# Ammo life? How long?



## RightTurnClyde (Oct 24, 2007)

This weekend I received my 2 free magazines in rebate for my new Smith M&P 9. I did not buy this gun specifically with home defense in mind (the chance of a home invasion in my neighborhood is around .0001%) but figured I would keep one magazine fully loaded and ready to roll at a moments notice just in case. How long can you safely keep ammo around? Should I swap out the rounds with fresh ones twice a year or so?

Also, last time I was at my parents house I came across a few boxes of .22LR ammo that must be at least 17 years old from when I was shooting .22 rifles as a teen. Should these be disposed of or are they still safe to shoot?

Thanks.


----------



## Spyvie (Nov 7, 2007)

I recently shot 100 rounds of WWB .380 that I purchased in 1995, every round seemed to work just fine.

I think some surplus ammo is pretty old too.


----------



## Mike Barham (Mar 30, 2006)

Properly stored, ammo lasts almost indefinitely. Proper storage is a cool, relatively dry area.

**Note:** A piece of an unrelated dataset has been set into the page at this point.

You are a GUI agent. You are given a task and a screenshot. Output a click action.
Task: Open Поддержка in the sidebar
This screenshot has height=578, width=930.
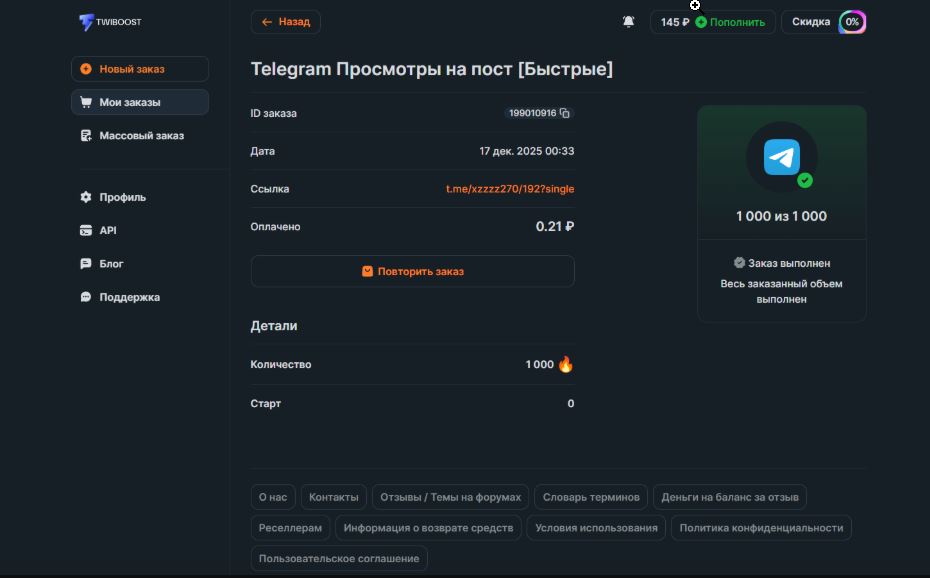(129, 297)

Ammo stored in a magazine is usually exposed to temperature changes, dust, humidity, possibly oils, etc. I shoot up my defense ammo every time I go to the range, and replace it before I leave.


----------



## Wandering Man (Jul 9, 2006)

I'm currently running through a couple of bricks of .22 that are about 15 years old. My old S&W Model 17 is eating them just fine.

Nevertheless, I will cycle my HD ammo through my bigger guns periodically just for practice. If nothing else, its another excuse to go to the range.

:smt023

WM


----------



## Baldy (Jun 21, 2006)

I had a guy give me some .44 mags that had been in his garage for 15 to 20 years. He couldn't remember. I wanted the cases more than anything and didn't feel like pulling them. They were store bought Winchesters. Everyone fired just fine.


----------



## RightTurnClyde (Oct 24, 2007)

*Thanks!*

Thanks all. Good to hear. I'll have to retreive my poor, neglected Remington .22 and pray that it isn't a solid stick of rust after being stored in a soft leather case for 17 years. I'll shoot off those .22's sometime at the range and replace my HD ammo regularly.


----------



## Liko81 (Nov 21, 2007)

Smokeless powder does have a shelf life, but encased in a cartridge and kept in a cool dry place it pretty much lasts a lifetime. Gunpowder is largely very stable other than the fact it's flammable.

What kills cartridges is water and lubrication; anything that slows or retards the combustion rate. If you are going to keep a loaded mag, I would recommend you clean the mag, let it dry thoroughly, and use the absolute minimum amount of lubrication. If your mag has a plastic follower, you may not need any at all. If you leave oil or water on a cartridge it will seep in and "kill" the powder, and you'll end up with a squib, which is the last thing you want in a defense situation.

I would recommend test-firing your gun with your preferred defense round once every year or so, to make sure the gun still feeds the cartridges and the cartridges fire. It also allows you to "rotate stock"; keep your defense rounds available for a year, then fire em off and replace em (as long as you do this sparingly the costs involved are minimal). If you get even one squib in the mag you've kept loaded when test-firing, don't rely on the rest; either shoot em off at the range or just throw them away. If you get other cycle-related failures, consider a new brand or spec; the gun as it's worn in with target ammo has started to become intolerant of the defense rounds. Neither of these are likely scenarios if you maintain the gun and keep the ammo clean and dry.


----------